Boehner’s original proposal to the White House was to raise new tax revenue through an overhaul of the tax code — without raising rates. But Republicans say that while they still would still like to overhaul the tax code, any reform should not increase taxes.
The Boehner plan also called for raising $600 billion by reducing spending on federal health programs — $200 billion more than Obama’s proposal — in part by increasing the Medicare eligibility age from 65 to 67. Boehner also embraced new formulas to reduce spending and readjust tax brackets to generate budget savings.
Obama has acknowledged that with only a week until the sequester hits, Congress may not have enough time to negotiate another sweeping deal. He has backed a Democratic plan to delay the sequester through the remainder of the year, by closing a limited set of tax breaks and corporate loopholes and through alternative spending cuts — largely to farm subsidies.
Republicans have grown increasingly willing to allow the sequester happen. Last year House Republicans passed a plan to cancel the defense component of the sequester and instead cut more deeply into domestic programs. Boehner has said any plan should balance the budget in 10 years, a proposal that would require Congress to find savings far in excess of the sequester.

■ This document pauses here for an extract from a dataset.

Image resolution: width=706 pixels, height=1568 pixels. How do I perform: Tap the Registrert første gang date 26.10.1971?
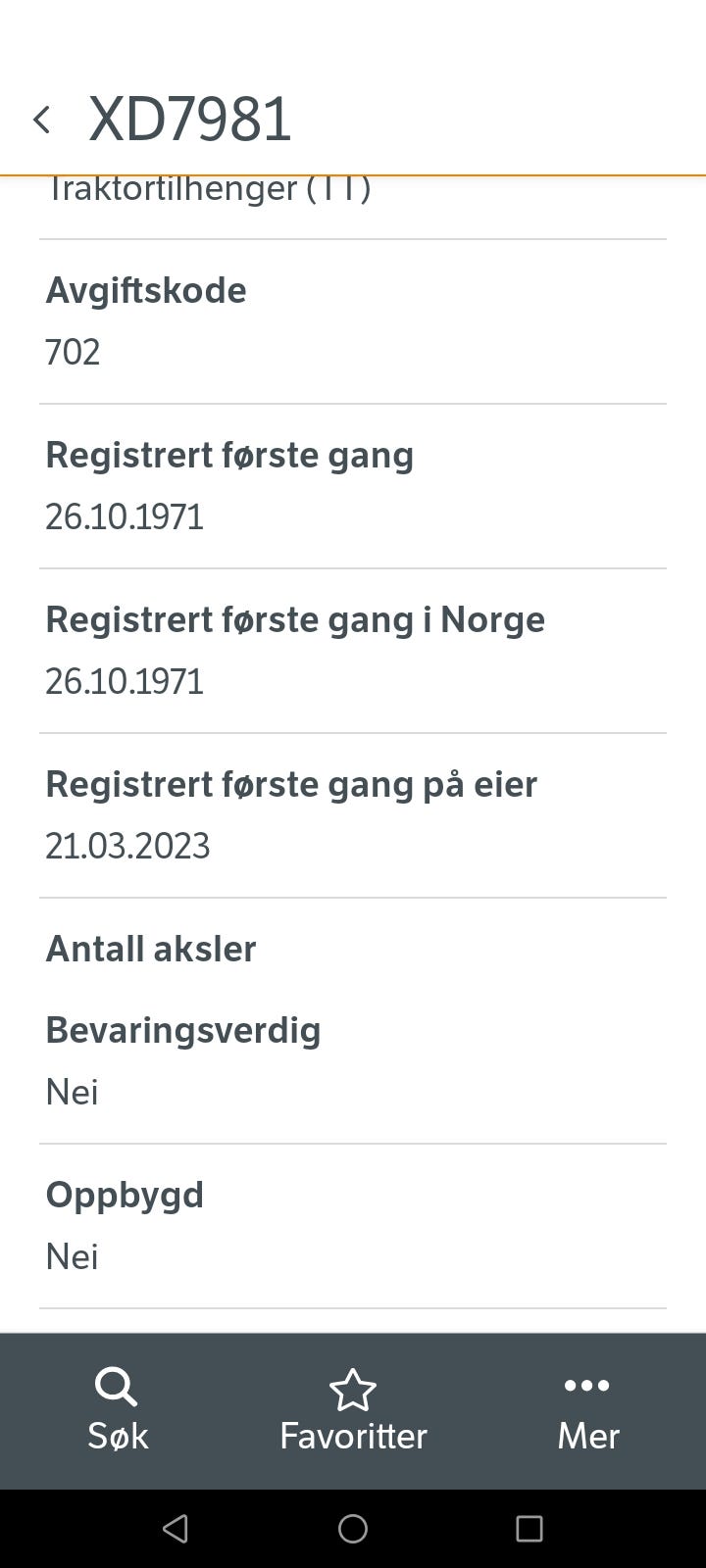125,516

Obama officials say that if his deficit reduction plan were implemented, it would lower the deficit as a percentage of the economy to below 3 percent by 2015 – from 7 percent last year. That would be enough to stabilize federal borrowing for a decade – though it would start to rise fast again in the next decade.
With time running out, the White House is showing a sense of confidence that it will win the battle, while Republicans are saying they have the upper hand.
Obama aides note a Pew Research Center poll released this week, which says that 76 percent of Americans want Congress to replace the sequester with a combination of spending cuts and tax increases. Only 19 percent say tax increases should be off the table.
Republicans, however, say they are confident Obama will be blamed for the sequester — and argue that it should happen without an alternative agreement to cut spending.
“Most Americans are just hearing about this Washington creation for the first time: the sequester. What they might not realize from Mr. Obama’s statements is that it is a product of the president’s own failed leadership,” Boehner wrote in the Wall Street Journal this week.
“The president’s sequester is the wrong way to reduce the deficit, but it is here to stay until Washington Democrats get serious about cutting spending. The government simply cannot keep delaying the inevitable and spending money it doesn’t have.”